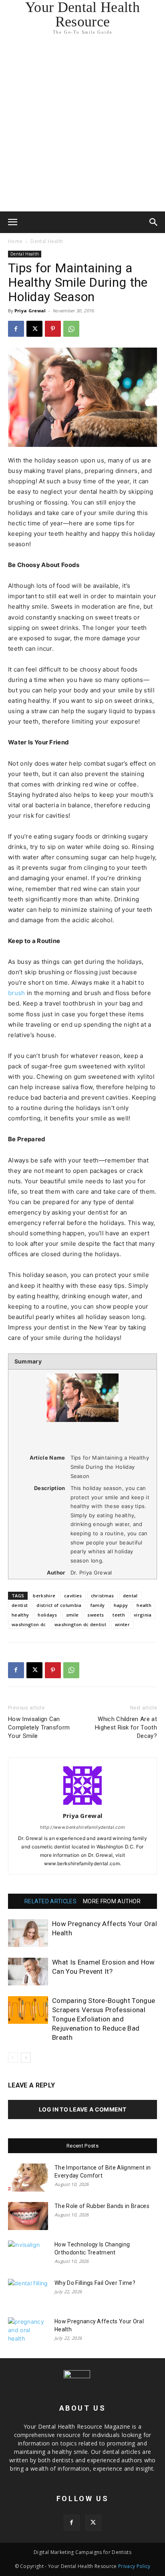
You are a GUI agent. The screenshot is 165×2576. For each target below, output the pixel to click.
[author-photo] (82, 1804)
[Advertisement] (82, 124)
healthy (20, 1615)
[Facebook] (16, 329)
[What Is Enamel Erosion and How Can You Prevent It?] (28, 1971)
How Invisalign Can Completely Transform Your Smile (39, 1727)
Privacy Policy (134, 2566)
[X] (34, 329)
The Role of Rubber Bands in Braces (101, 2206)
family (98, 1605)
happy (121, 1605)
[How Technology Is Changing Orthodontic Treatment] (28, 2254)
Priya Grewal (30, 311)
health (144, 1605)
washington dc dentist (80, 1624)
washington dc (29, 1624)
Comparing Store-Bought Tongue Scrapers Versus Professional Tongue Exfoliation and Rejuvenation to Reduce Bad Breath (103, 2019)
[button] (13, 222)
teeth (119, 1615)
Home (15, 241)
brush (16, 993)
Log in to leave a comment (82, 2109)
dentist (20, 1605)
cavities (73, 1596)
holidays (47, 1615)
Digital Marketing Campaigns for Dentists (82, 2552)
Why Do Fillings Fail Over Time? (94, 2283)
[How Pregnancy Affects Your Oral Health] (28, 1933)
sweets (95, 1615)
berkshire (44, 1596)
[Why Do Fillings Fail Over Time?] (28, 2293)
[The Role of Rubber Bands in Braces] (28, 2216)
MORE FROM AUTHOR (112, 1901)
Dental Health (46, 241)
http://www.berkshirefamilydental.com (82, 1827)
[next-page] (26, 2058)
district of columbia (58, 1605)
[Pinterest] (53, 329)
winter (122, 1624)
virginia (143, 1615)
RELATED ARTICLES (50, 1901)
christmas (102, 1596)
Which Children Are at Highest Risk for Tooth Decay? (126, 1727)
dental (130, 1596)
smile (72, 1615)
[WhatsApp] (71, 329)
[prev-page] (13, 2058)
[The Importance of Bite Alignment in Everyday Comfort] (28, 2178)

* _Work item_
All lines from the one holding "[Facebook] (16, 329)" through the final line of the material must be set down exactly, and nothing else may be added.

* _Exercise response_
[Facebook] (16, 329)
[What Is Enamel Erosion and How Can You Prevent It?] (28, 1971)
How Invisalign Can Completely Transform Your Smile (39, 1727)
Privacy Policy (134, 2566)
[X] (34, 329)
The Role of Rubber Bands in Braces (101, 2206)
family (98, 1605)
happy (121, 1605)
[How Technology Is Changing Orthodontic Treatment] (28, 2254)
Priya Grewal (30, 311)
health (144, 1605)
washington dc dentist (80, 1624)
washington dc (29, 1624)
Comparing Store-Bought Tongue Scrapers Versus Professional Tongue Exfoliation and Rejuvenation to Reduce Bad Breath (103, 2019)
[button] (13, 222)
teeth (119, 1615)
Home (15, 241)
brush (16, 993)
Log in to leave a comment (82, 2109)
dentist (20, 1605)
cavities (73, 1596)
holidays (47, 1615)
Digital Marketing Campaigns for Dentists (82, 2552)
Why Do Fillings Fail Over Time? (94, 2283)
[How Pregnancy Affects Your Oral Health] (28, 1933)
sweets (95, 1615)
berkshire (44, 1596)
[Why Do Fillings Fail Over Time?] (28, 2293)
[The Role of Rubber Bands in Braces] (28, 2216)
MORE FROM AUTHOR (112, 1901)
Dental Health (46, 241)
http://www.berkshirefamilydental.com (82, 1827)
[next-page] (26, 2058)
district of columbia (58, 1605)
[Pinterest] (53, 329)
winter (122, 1624)
virginia (143, 1615)
RELATED ARTICLES (50, 1901)
christmas (102, 1596)
Which Children Are at Highest Risk for Tooth Decay? (126, 1727)
dental (130, 1596)
smile (72, 1615)
[WhatsApp] (71, 329)
[prev-page] (13, 2058)
[The Importance of Bite Alignment in Everyday Comfort] (28, 2178)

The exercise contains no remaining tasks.